## Start THE RECORDS

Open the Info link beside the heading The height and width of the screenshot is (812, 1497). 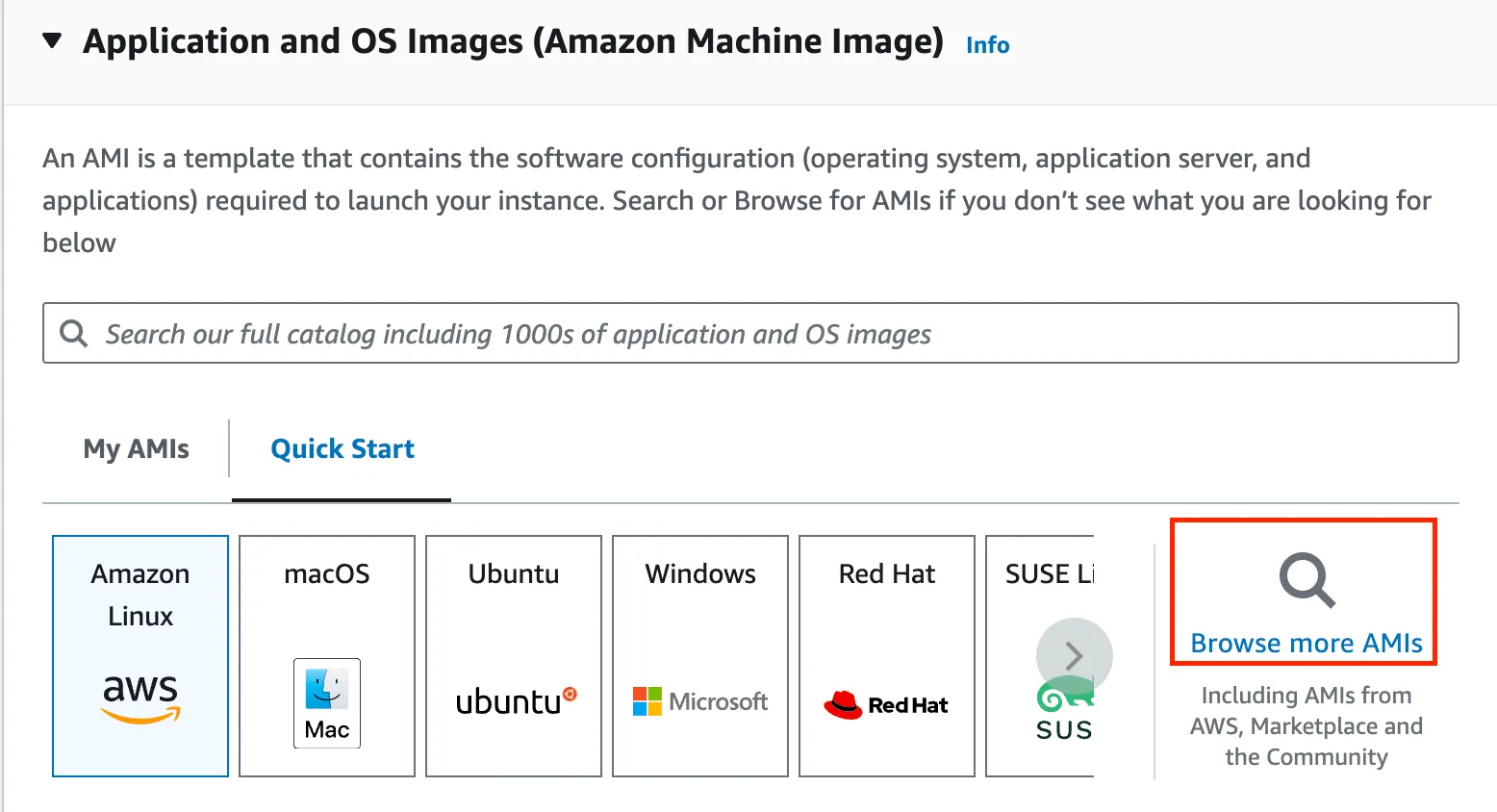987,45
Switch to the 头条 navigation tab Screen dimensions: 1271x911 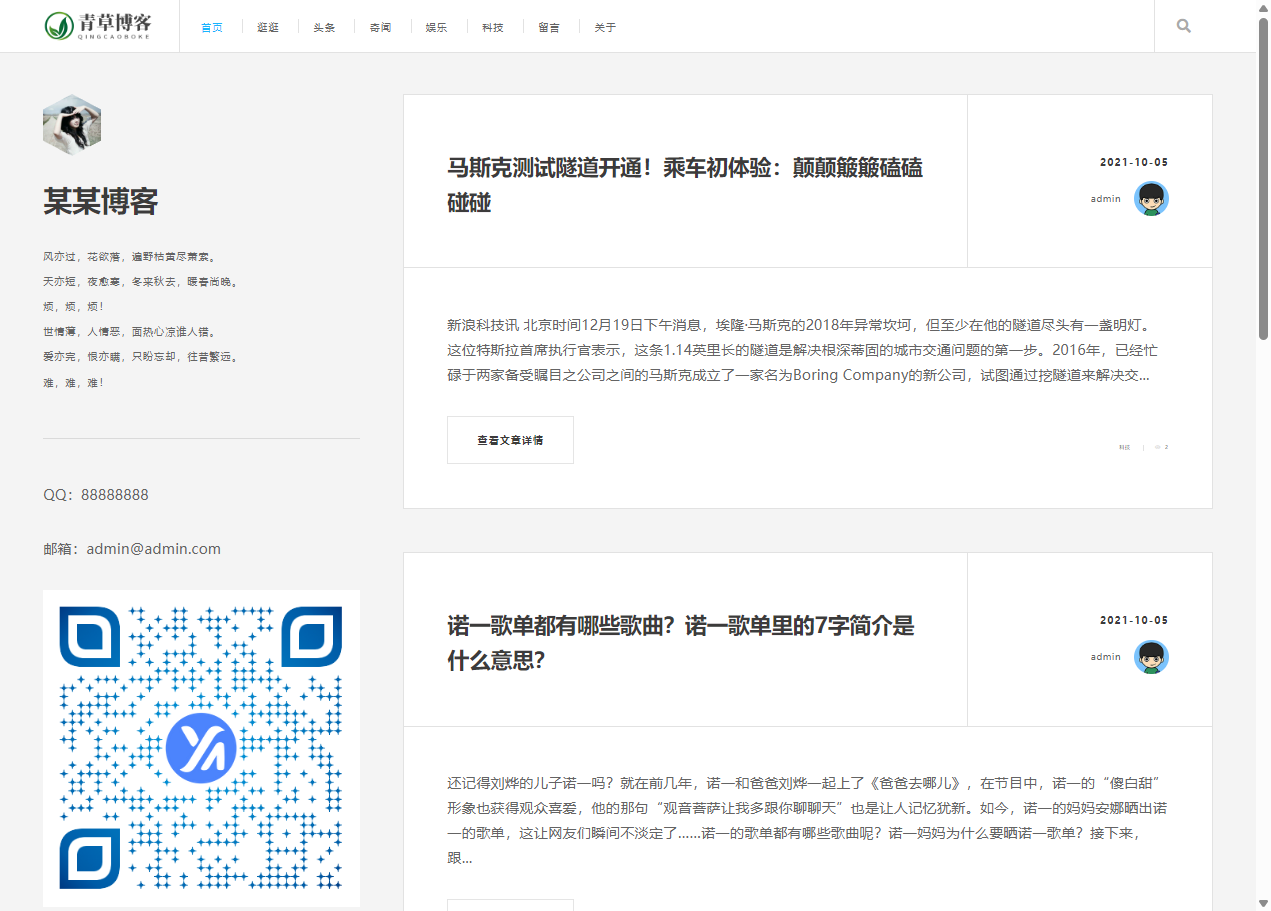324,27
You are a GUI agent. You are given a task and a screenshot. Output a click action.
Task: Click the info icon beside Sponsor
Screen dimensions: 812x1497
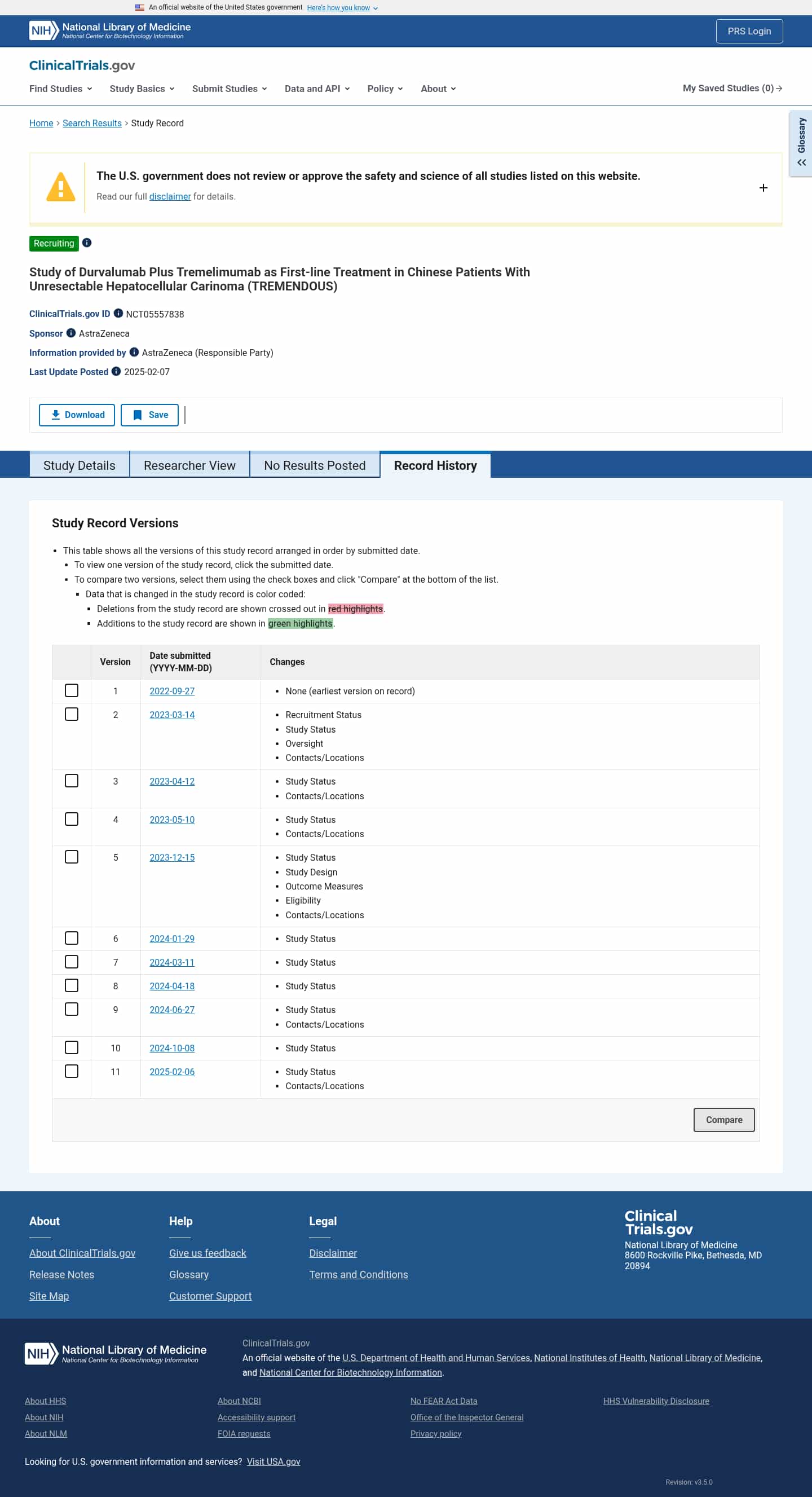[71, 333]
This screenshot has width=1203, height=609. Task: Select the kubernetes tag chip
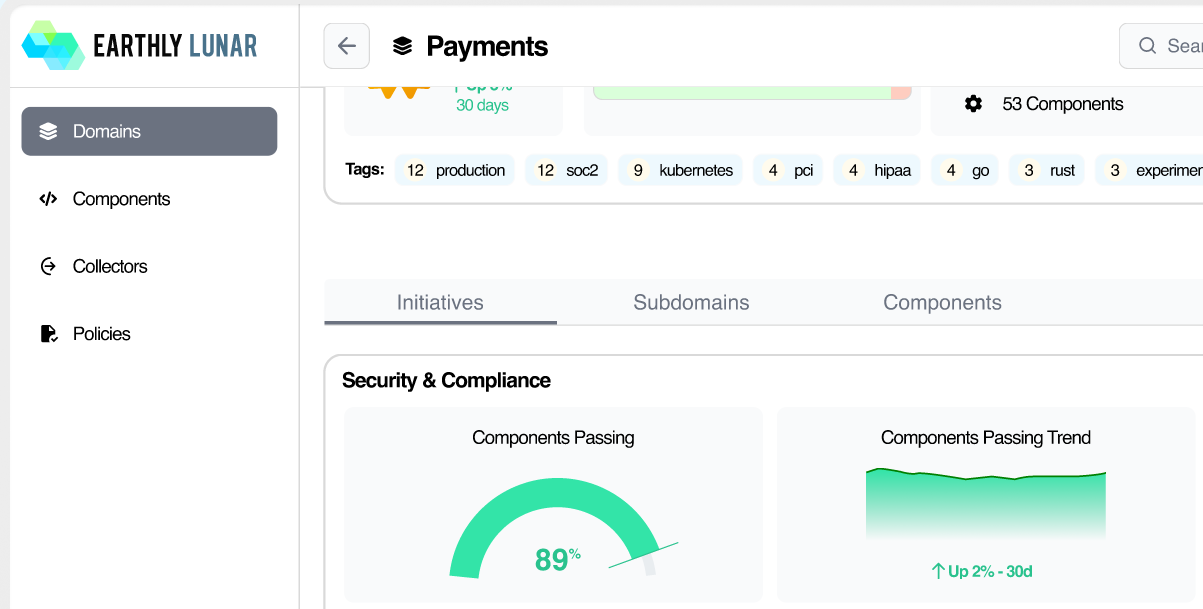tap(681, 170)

## End THE RECORDS

SHORT EXERCISE
Output the rows from the line containing "You are a GUI" through the last row, keeping every character as it is, and omit the pictures.

CORRECT RESULT
You are a GUI agent. You are given a task and a screenshot. Output a click action.
Task: Click the info icon beside Sponsor
Screen dimensions: 812x1497
[71, 333]
This screenshot has width=1203, height=609. Task: Select the kubernetes tag chip
tap(681, 170)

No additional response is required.